Tuesday, May 23, 2006

A cheap solution to frag Conroe in single threaded 32 bit apps

Intel's Conroe/Woodcrest/Clovertown doesn't show any IPC advantage over Athlon 64 under 64bit mode. However, Conroe's 4MB cache is definitely making a difference in 32 bit single threaded loads.
AMD can't do 4x2MB cache, too expensive.

One possible solution is this
1) dual core, independent clocks like the Turion X2
2) one core has 256KB L2, the other has 6MB L2.
3) clock the smaller core at 1.8GHZ (about 15 watts).
4) clock the core with larger cache at 4GHZ (75 watts)

I will call this AMM (Asymmetric Multi-core Marchitecture).

This is a cheap solution that can frag Intel to death in most gaming and single threaded 32 bit loads. In 2007, the problem will go away as Windows Vista enters the scene. Under 64 bit mode, K8 is about 10% faster than Conroe at the same clock.

19 Comments:

Anonymous Anonymous said...

I think that FX64 is going to have ZRAM cache L2/L3 so the die size will be the same and SuperPi will be faster...
(e.g.

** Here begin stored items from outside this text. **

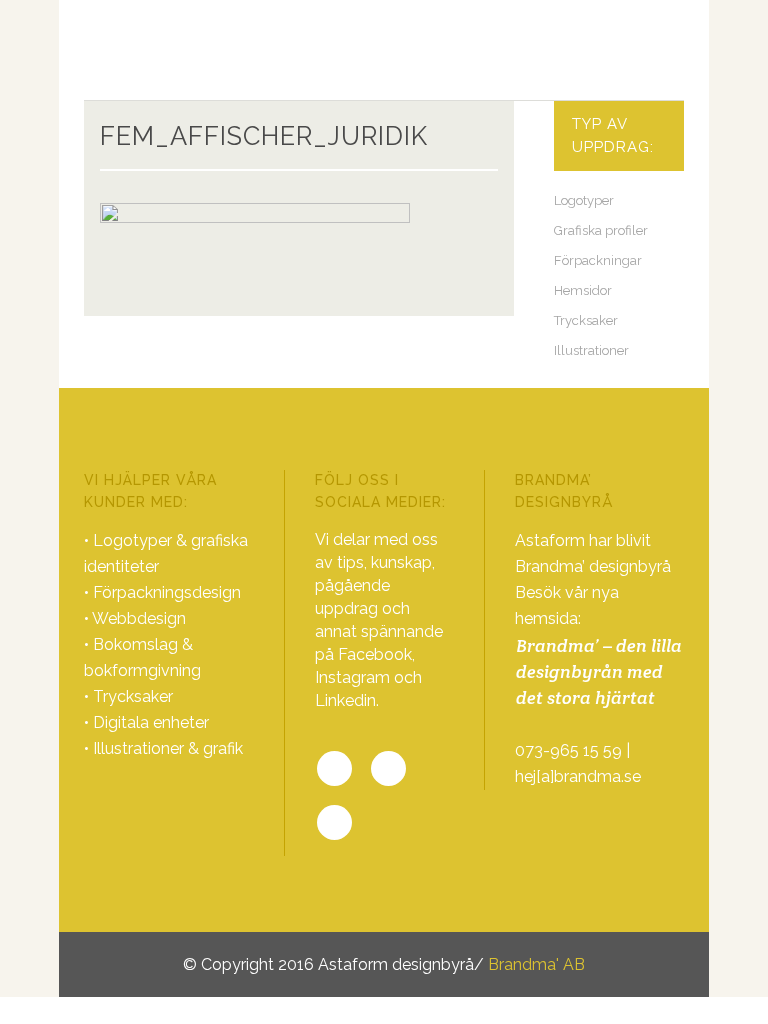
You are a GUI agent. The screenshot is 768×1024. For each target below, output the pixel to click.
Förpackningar (598, 260)
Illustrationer (591, 350)
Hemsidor (583, 290)
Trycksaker (586, 320)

L2 2x2MB + 4MB L3 shared cache).
If you look at K8L photo, it HAS ZRAM so this kind of transistor can be produced now. It does not require any architectural changes. Cache is cache.

2:40 PM, May 23, 2006  
Anonymous Anonymous said...

Sorry, I'm confused... but I'm also a novice, so correct me if I'm wrong. Can AMD even produce a K8 core that runs stable at 4 ghz? And would applications at this time be able to distinguish between the two cores? What if a game made the mistake of running its single thread on the smaller, underclocked core... Otherwise, your proposal sounds very good. The slower core would be more than enough to handle background windows processes or AI and physics calculations in games, while the faster core would plow through pretty much anything. : D

2:44 PM, May 23, 2006  
Blogger Sharikou, Ph. D. said...

Can AMD even produce a K8 core that runs stable at 4 ghz?

This has to be on a 65nm process. Although AMD is still tuning the 65nm yields, it shouldn't have any problem making small quantities of high end parts.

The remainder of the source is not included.